= Edinburgh Mathematical Notes =

Mathematics journal published by the Edinburgh Mathematical Society

Edinburgh Mathematical Notes was a mathematics journal published from 1909 until 1961 by the Edinburgh Mathematical Society.

The journal was originally named Mathematical Notes, with the subtitle A Review of Elementary Mathematics and Science.
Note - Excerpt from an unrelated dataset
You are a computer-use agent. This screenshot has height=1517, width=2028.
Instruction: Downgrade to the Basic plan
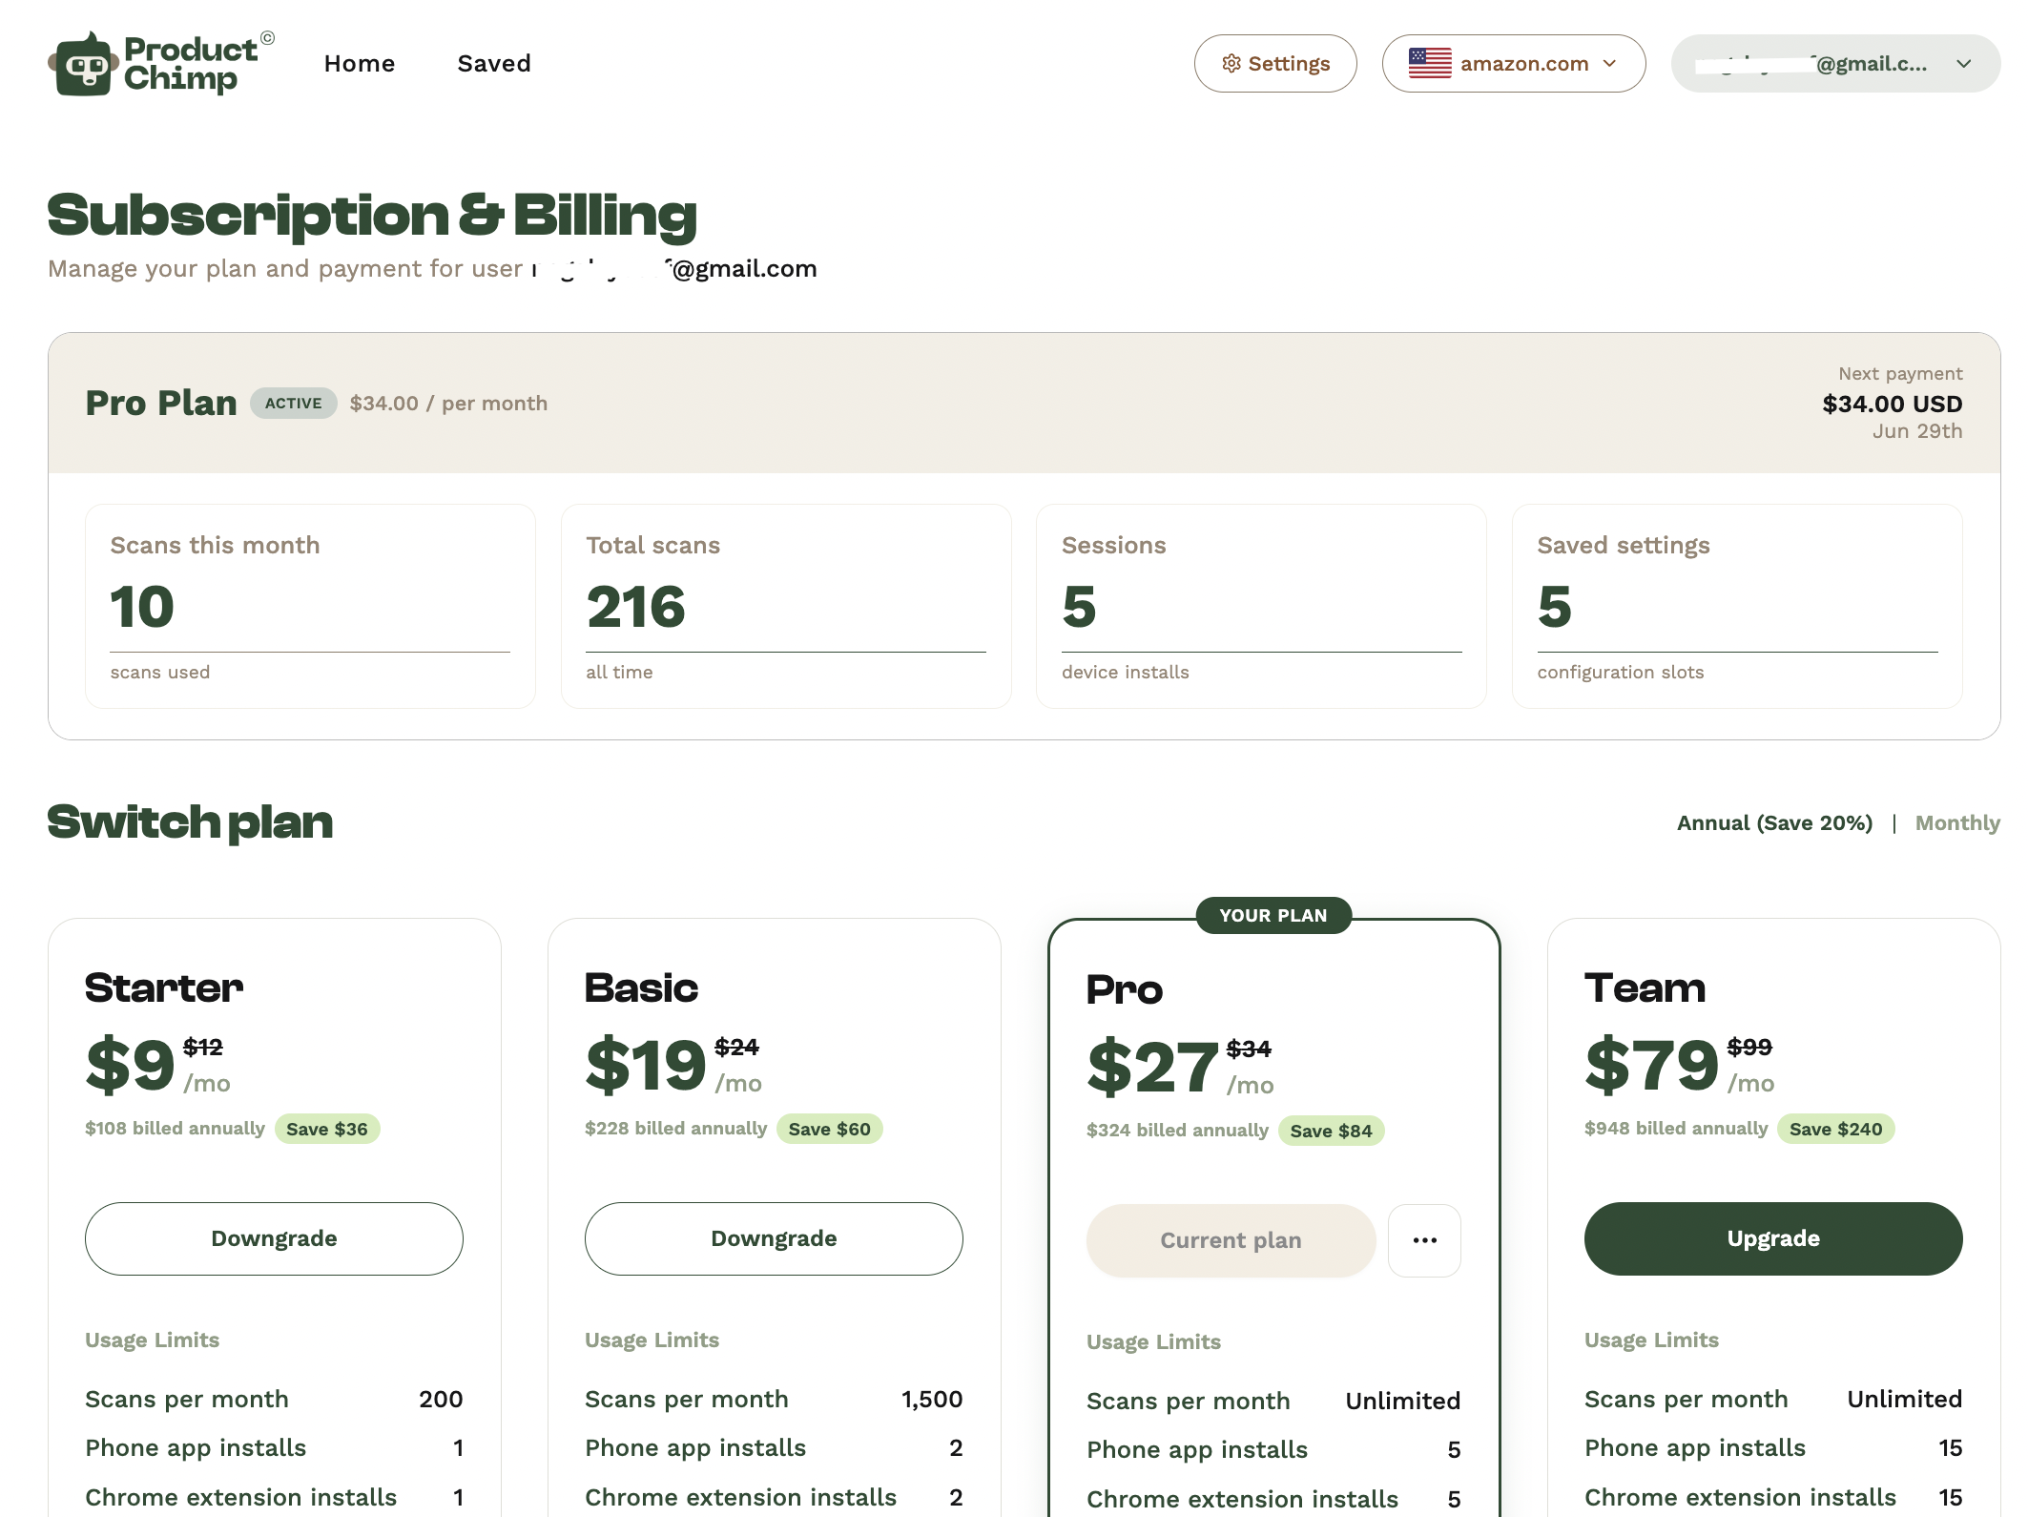[774, 1238]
Its creation was the suggestion of George Alexander Gibson, a professor at University of Glasgow, who wished to remove the more elementary or pedagogical articles from the Proceedings of the Edinburgh Mathematical Society.
Is founding editor was Peter Pinkerton, who at the time headed the mathematics department of George Watson's College and later became rector of the High School of Glasgow.

21 issues of the journal were published from 1909 to 1916. During World War I, the journal went on hiatus, resumed publishing for two issues in 1924 and 1925, and then it went on hiatus again until 1929. In 1939, it changed its name from Mathematical Notes to Edinburgh Mathematical Notes. In 1958 its issues began being published as issues of the Proceedings of the Edinburgh Mathematical Society, and after 1961 they became incorporated into a department of the Proceedings rather than being published separately. After 1967 it stopped appearing altogether.

The archives of the journal are available online to subscribers through the Cambridge University Press.